Provided data –
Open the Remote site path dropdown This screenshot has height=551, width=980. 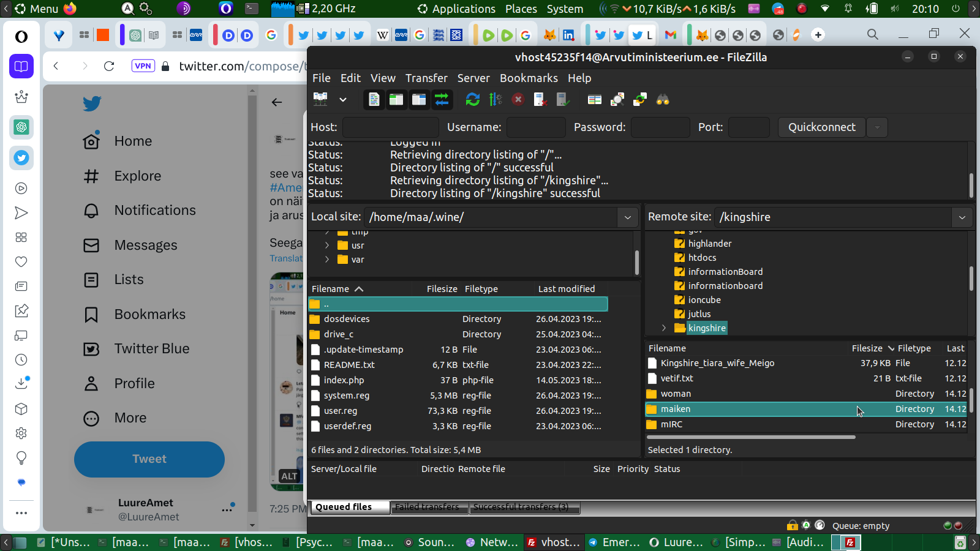[962, 217]
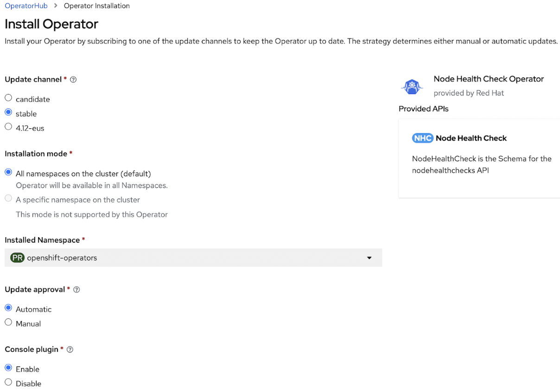The width and height of the screenshot is (560, 392).
Task: Go back to OperatorHub breadcrumb link
Action: click(26, 6)
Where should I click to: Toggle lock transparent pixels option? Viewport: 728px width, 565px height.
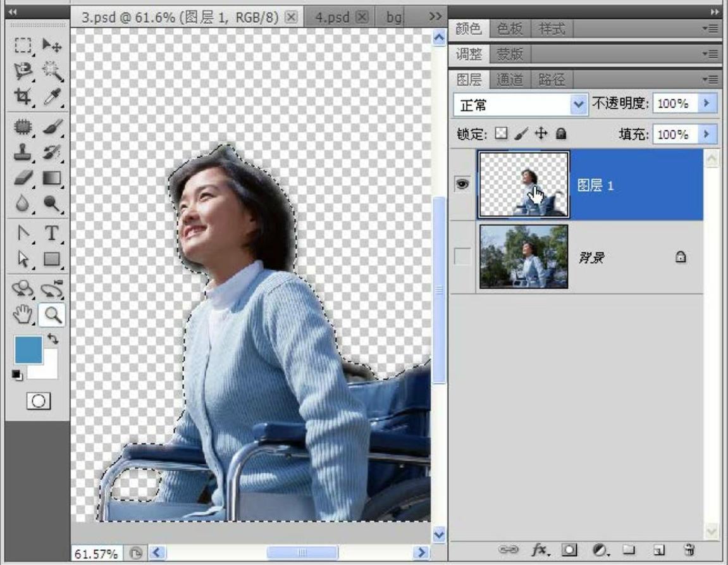click(x=501, y=134)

Exercise details – Return only what lies between the line containing "Where should I" and the last line of the listing, those two lines included, exactly as written and with no pictures.

Task response –
Where should I click to: Toggle lock transparent pixels option? Viewport: 728px width, 565px height.
click(x=501, y=134)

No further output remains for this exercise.